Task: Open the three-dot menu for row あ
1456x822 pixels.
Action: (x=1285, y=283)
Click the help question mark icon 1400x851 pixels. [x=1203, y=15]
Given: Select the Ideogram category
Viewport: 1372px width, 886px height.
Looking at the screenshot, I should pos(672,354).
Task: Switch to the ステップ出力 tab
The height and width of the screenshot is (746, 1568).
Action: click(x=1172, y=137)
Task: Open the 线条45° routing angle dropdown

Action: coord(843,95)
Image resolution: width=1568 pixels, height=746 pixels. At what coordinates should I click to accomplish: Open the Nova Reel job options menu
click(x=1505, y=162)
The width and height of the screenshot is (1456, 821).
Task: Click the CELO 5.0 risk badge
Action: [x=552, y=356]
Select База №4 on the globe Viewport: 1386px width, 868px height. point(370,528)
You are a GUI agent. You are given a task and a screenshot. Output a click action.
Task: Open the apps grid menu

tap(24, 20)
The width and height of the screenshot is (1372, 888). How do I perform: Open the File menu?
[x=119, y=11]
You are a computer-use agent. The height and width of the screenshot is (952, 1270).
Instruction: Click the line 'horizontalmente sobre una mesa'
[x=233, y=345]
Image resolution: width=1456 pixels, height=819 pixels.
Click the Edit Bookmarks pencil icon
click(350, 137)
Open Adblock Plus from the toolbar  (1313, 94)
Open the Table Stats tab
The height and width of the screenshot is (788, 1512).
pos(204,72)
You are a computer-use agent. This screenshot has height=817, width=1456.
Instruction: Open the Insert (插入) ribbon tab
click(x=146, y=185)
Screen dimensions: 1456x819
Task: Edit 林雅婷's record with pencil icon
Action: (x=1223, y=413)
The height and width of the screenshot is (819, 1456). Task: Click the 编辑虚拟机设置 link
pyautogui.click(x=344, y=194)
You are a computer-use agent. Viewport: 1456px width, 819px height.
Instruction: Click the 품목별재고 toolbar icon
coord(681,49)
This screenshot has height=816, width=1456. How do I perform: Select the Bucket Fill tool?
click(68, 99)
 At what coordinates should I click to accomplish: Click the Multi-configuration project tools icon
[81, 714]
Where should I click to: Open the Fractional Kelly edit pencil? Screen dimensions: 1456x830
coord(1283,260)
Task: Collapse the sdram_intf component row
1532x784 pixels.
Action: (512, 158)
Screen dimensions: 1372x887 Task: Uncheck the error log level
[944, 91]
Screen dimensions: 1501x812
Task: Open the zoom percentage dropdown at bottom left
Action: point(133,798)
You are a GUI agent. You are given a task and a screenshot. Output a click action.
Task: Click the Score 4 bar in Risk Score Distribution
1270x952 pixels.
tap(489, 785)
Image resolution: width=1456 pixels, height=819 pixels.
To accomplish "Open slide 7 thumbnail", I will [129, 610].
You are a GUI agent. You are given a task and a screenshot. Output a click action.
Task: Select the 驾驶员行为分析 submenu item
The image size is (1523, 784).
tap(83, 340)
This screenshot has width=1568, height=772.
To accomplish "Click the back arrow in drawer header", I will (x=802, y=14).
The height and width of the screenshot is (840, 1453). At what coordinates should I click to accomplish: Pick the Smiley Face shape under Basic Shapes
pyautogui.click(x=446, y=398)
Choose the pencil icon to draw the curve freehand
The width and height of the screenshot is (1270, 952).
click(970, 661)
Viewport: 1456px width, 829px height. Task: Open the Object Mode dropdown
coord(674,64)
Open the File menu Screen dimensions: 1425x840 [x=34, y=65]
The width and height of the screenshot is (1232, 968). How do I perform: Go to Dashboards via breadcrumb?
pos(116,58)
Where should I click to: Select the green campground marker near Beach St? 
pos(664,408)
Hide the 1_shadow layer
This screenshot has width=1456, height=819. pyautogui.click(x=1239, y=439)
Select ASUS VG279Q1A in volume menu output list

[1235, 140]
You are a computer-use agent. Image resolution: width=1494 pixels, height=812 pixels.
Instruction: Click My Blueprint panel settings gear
++++
**Action item:** Give every entry once more, exactly as it reads.

**Written response:**
Task: Open the three-dot menu for row あ
1456x822 pixels.
Action: (x=1285, y=283)
Click the help question mark icon 1400x851 pixels. [x=1203, y=15]
Given: Select the Ideogram category
Viewport: 1372px width, 886px height.
Looking at the screenshot, I should pos(672,354).
Task: Switch to the ステップ出力 tab
The height and width of the screenshot is (746, 1568).
Action: click(x=1172, y=137)
Task: Open the 线条45° routing angle dropdown

Action: coord(843,95)
Image resolution: width=1568 pixels, height=746 pixels. At what coordinates should I click to accomplish: Open the Nova Reel job options menu
click(x=1505, y=162)
The width and height of the screenshot is (1456, 821).
Task: Click the CELO 5.0 risk badge
Action: [x=552, y=356]
Select База №4 on the globe Viewport: 1386px width, 868px height. point(370,528)
You are a GUI agent. You are given a task and a screenshot. Output a click action.
Task: Open the apps grid menu

tap(24, 20)
The width and height of the screenshot is (1372, 888). How do I perform: Open the File menu?
[x=119, y=11]
You are a computer-use agent. The height and width of the screenshot is (952, 1270).
Instruction: Click the line 'horizontalmente sobre una mesa'
[x=233, y=345]
Image resolution: width=1456 pixels, height=819 pixels.
Click the Edit Bookmarks pencil icon
click(350, 137)
Open Adblock Plus from the toolbar  (1313, 94)
Open the Table Stats tab
The height and width of the screenshot is (788, 1512).
pos(204,72)
You are a computer-use agent. This screenshot has height=817, width=1456.
Instruction: Open the Insert (插入) ribbon tab
click(x=146, y=185)
Screen dimensions: 1456x819
Task: Edit 林雅婷's record with pencil icon
Action: (x=1223, y=413)
The height and width of the screenshot is (819, 1456). Task: Click the 编辑虚拟机设置 link
pyautogui.click(x=344, y=194)
You are a computer-use agent. Viewport: 1456px width, 819px height.
Instruction: Click the 품목별재고 toolbar icon
coord(681,49)
This screenshot has height=816, width=1456. How do I perform: Select the Bucket Fill tool?
click(68, 99)
 At what coordinates should I click to accomplish: Click the Multi-configuration project tools icon
[81, 714]
Where should I click to: Open the Fractional Kelly edit pencil? Screen dimensions: 1456x830
coord(1283,260)
Task: Collapse the sdram_intf component row
1532x784 pixels.
Action: (512, 158)
Screen dimensions: 1372x887 Task: Uncheck the error log level
[944, 91]
Screen dimensions: 1501x812
Task: Open the zoom percentage dropdown at bottom left
Action: point(133,798)
You are a GUI agent. You are given a task and a screenshot. Output a click action.
Task: Click the Score 4 bar in Risk Score Distribution
1270x952 pixels.
tap(489, 785)
Image resolution: width=1456 pixels, height=819 pixels.
To accomplish "Open slide 7 thumbnail", I will [129, 610].
You are a GUI agent. You are given a task and a screenshot. Output a click action.
Task: Select the 驾驶员行为分析 submenu item
The image size is (1523, 784).
tap(83, 340)
This screenshot has width=1568, height=772.
To accomplish "Click the back arrow in drawer header", I will (x=802, y=14).
The height and width of the screenshot is (840, 1453). At what coordinates should I click to accomplish: Pick the Smiley Face shape under Basic Shapes
pyautogui.click(x=446, y=398)
Choose the pencil icon to draw the curve freehand
The width and height of the screenshot is (1270, 952).
click(970, 661)
Viewport: 1456px width, 829px height. Task: Open the Object Mode dropdown
coord(674,64)
Open the File menu Screen dimensions: 1425x840 [x=34, y=65]
The width and height of the screenshot is (1232, 968). How do I perform: Go to Dashboards via breadcrumb?
pos(116,58)
Where should I click to: Select the green campground marker near Beach St? 
pos(664,408)
Hide the 1_shadow layer
This screenshot has width=1456, height=819. pyautogui.click(x=1239, y=439)
Select ASUS VG279Q1A in volume menu output list

[1235, 140]
You are a computer-use agent. Image resolution: width=1494 pixels, height=812 pixels.
Instruction: Click My Blueprint panel settings gear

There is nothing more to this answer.